• Exercise:
All that is needed is every line of the listing below that has "Yoga".

Start of Information

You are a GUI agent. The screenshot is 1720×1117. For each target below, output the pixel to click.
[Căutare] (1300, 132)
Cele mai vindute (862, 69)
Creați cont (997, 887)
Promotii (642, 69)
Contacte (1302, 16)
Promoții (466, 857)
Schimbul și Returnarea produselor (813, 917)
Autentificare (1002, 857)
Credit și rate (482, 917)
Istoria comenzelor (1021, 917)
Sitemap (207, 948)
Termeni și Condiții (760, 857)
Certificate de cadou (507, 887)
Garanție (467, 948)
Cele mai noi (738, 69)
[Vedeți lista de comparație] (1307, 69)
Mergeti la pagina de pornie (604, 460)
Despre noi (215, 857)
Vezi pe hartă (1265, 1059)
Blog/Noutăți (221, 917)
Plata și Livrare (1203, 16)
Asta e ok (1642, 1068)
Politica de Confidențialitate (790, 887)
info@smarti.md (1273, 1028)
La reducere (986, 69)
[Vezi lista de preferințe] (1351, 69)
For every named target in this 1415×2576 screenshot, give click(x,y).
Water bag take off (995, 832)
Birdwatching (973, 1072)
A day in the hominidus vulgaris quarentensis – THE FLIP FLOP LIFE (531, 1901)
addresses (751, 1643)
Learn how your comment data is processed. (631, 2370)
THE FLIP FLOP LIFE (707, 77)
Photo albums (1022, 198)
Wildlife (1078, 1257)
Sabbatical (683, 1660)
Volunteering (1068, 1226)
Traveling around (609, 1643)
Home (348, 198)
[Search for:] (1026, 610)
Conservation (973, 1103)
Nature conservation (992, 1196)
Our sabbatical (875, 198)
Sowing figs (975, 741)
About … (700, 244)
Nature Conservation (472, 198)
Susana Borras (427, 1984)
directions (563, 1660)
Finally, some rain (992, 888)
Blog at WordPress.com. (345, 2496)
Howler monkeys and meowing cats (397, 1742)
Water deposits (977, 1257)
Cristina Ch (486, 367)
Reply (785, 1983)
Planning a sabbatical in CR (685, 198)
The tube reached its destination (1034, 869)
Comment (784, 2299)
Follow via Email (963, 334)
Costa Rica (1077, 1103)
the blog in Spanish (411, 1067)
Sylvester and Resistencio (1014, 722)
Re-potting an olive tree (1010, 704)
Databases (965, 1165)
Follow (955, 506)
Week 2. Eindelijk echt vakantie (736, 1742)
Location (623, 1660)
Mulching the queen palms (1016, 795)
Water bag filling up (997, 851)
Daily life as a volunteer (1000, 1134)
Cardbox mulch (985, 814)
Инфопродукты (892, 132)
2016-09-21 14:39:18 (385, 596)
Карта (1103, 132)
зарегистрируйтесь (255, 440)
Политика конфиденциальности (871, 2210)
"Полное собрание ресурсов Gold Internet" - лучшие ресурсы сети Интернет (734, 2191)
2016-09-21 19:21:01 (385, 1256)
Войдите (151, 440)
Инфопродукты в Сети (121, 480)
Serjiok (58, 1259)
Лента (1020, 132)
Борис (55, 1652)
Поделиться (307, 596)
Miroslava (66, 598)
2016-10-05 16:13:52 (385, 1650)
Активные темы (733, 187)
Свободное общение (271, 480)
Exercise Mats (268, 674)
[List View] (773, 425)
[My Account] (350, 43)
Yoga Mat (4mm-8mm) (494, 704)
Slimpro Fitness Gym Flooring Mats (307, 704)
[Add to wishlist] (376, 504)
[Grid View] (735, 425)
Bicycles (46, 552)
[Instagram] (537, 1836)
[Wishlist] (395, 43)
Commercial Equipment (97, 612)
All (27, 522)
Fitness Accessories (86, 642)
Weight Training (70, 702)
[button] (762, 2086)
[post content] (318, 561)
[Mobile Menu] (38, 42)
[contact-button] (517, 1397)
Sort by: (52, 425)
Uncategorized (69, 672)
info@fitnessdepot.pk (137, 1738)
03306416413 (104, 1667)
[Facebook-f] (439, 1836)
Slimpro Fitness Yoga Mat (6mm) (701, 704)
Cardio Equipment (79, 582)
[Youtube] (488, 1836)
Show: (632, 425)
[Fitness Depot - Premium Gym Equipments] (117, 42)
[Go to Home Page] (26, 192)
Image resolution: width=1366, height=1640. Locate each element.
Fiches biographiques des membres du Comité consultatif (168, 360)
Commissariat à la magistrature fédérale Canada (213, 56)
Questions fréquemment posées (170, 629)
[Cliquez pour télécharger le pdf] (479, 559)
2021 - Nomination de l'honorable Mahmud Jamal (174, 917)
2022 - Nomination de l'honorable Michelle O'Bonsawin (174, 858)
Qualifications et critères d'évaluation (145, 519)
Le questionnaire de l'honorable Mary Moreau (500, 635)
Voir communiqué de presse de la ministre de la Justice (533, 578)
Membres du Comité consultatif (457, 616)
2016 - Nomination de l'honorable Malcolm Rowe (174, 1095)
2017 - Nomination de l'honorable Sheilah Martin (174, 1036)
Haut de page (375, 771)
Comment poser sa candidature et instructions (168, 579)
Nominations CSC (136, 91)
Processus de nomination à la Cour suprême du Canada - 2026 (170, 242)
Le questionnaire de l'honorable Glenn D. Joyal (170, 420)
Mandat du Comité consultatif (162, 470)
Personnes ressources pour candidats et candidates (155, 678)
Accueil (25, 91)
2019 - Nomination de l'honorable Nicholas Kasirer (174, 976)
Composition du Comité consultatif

End of Information

• Solution to this task:
Yoga Mat (4mm-8mm) (494, 704)
Slimpro Fitness Yoga Mat (6mm) (701, 704)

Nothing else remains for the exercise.